To summarize, repo rates spiked because of a surge in demand for cash. The latter was caused by an abnormal depletion of reserves, itself the combined effect of tax payments and large Treasury auctions. But tax payments and Treasury auctions have happened before. Why did the wheels come off this time? Because reserves are less abundant than in the past. Explaining why requires delving a little more deeply into central bank accounting. The Fed’s assets (mostly Treasuries and mortgage-backed securities) must, like those of any other bank, be equal to its liabilities (currency in circulation and reserves, among other items). In response to the crisis of 2008- 09, the Fed boosted the size of its balance sheet from about $870 billion to roughly $4.5 trillion.

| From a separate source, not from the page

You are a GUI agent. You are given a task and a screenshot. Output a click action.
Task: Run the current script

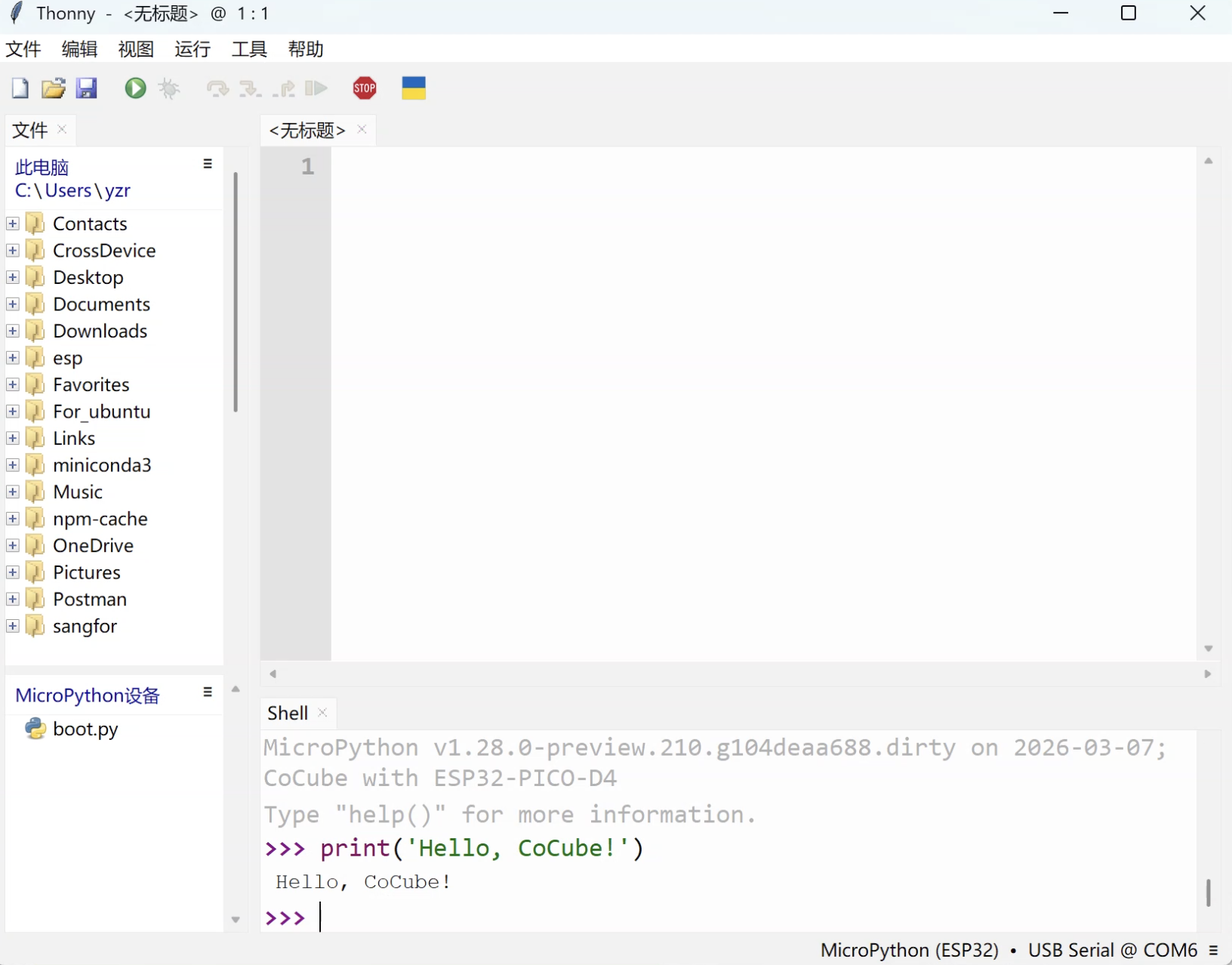(x=135, y=88)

Most of the increase came from aggressive bond-buying by the central bank, known as quantitative easing or QE. As the Fed bought bonds in the secondary market, it paid for them by creating reserves that it deposited to the account of the selling bank. As a result of QE, the amount of outstanding reserves surged from virtually nothing to a peak of $2.7 trillion in 2014. Then, as the Fed began to reduce the size of its balance sheet, the process reversed and reserves started shrinking. Bank deposits were hit disproportionately, since other liabilities – mainly currency in circulation – continued to expand. Since 2014, reserves have shrunk roughly 50% to $1.3 trillion, whereas the Fed’s balance sheet is down just 15%.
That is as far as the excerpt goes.